The six at-large candidates for the Clay Community School Board of Trustees met with members of the public for the final time Thursday prior to Tuesday's Primary election.
The candidates, Barbara Nicoson, Rob Miller, Amy Adams, Ron Scherb, Philip Greenwell and Leo Southworth, conducted a question and answer session with members of the Clay County Senior Citizens Center.
This was the third forum the candidates have been involved in.

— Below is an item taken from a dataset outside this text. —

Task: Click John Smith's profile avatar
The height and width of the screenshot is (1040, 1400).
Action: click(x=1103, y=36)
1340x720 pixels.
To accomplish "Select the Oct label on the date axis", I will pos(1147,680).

One forum took place at Brazil City Hall March 5, while the second took place at the Clay City First Financial Bank Community Building March 14.

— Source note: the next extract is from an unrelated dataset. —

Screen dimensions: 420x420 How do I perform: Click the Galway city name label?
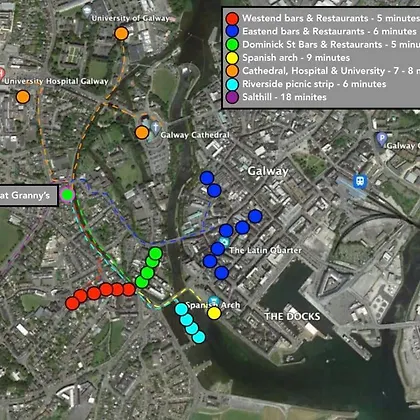click(268, 171)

The candidates were offered the opportunity to briefly tell the audience about themselves before the question/answer session began.
When asked what they would want to try to change within the corporation, all six had quick responses.

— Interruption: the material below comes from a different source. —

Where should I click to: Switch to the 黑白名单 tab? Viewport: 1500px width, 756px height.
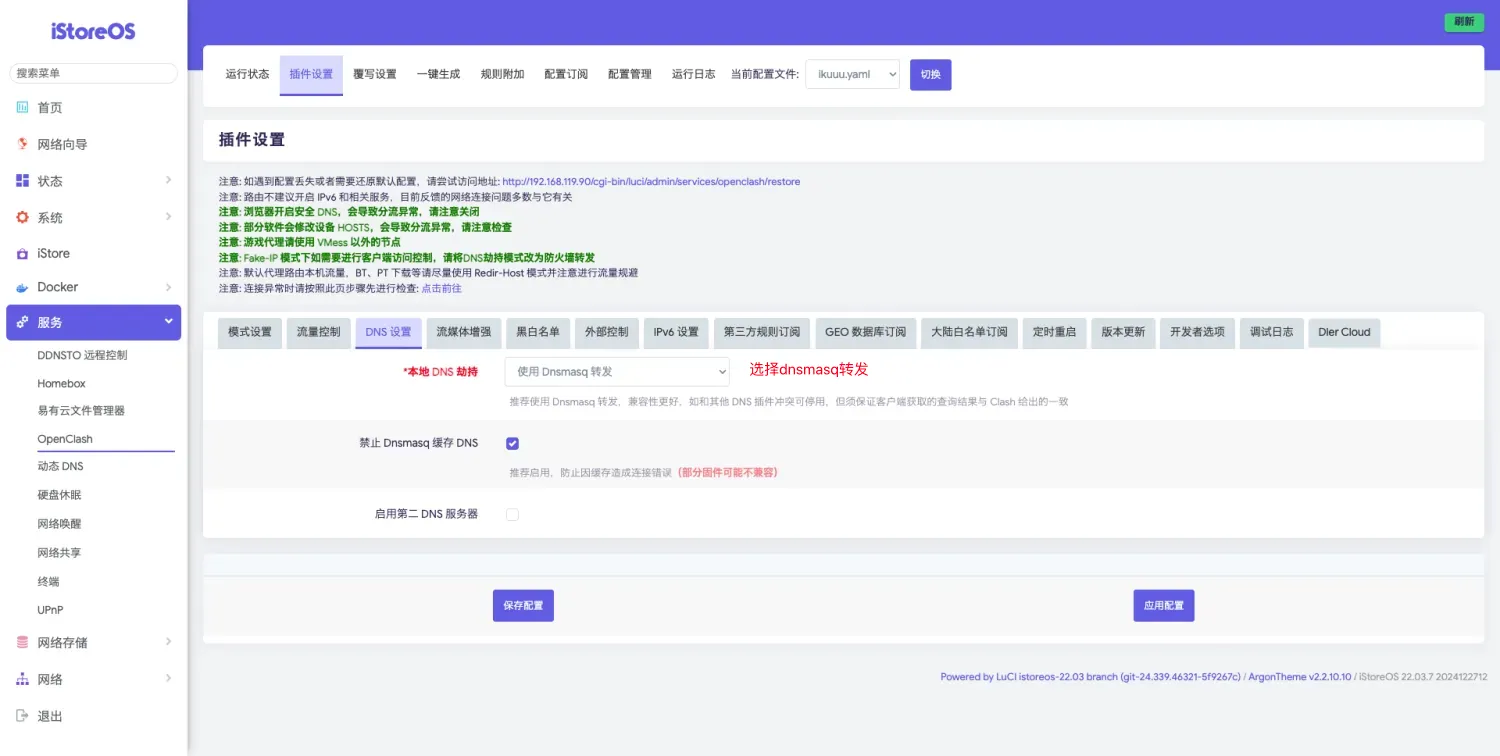(537, 332)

"I would like to make the board meetings a little more open to the public," Miller said. "But obviously, we can't have a free-for-all."
"We really need to change the way we do things," Southworth said, suggesting the corporation look from within but look at other corporations as well.
Scherb told the audience he wanted to be proactive rather than reactive.
"We need to study our costs," he said. "And we need to see where we can cut costs now."
Scherb added he had no interest in cutting teachers, but looking into administration or other items could be a possibility.
Adams said she had visited with principals at the schools and hoped to add more to the corporation in order to keep "Teacher's skills sharp."
"I want to focus on the quality of education," she said.
Greenwell said after the current building renovation project is completed, he did not want to see another project, but said the bus barn had to be a priority.
Others agreed regarding the bus garage.
"They need a new facility," Southworth said.
"We need to do something about the bus garage," Adams added, specifying education would still be the top priority.
All six candidates agreed students in the Clay Community School Corporation are receiving a very good education.
"I think you hear people are frustrated with part of it, but I think we have good schools," Miller said. "The graduation rate is improving but anything can be better."
"It's not that bad," Nicoson added. "My experience has been with Clay City, but when they graduated, they were ready for college."
Adams said during her visits to some of the schools, she has been impressed.
"I saw what I needed to see," she said. "I saw good interaction. I think we have a wonderful school system."
Greenwell and Southworth all agreed.
"I feel the students in Clay County are getting a great education," Greenwell said.
"We are rated higher than average in the state," Southworth said, "but there's always room for improvement. There are always things we can do better. But it could be a lot worse."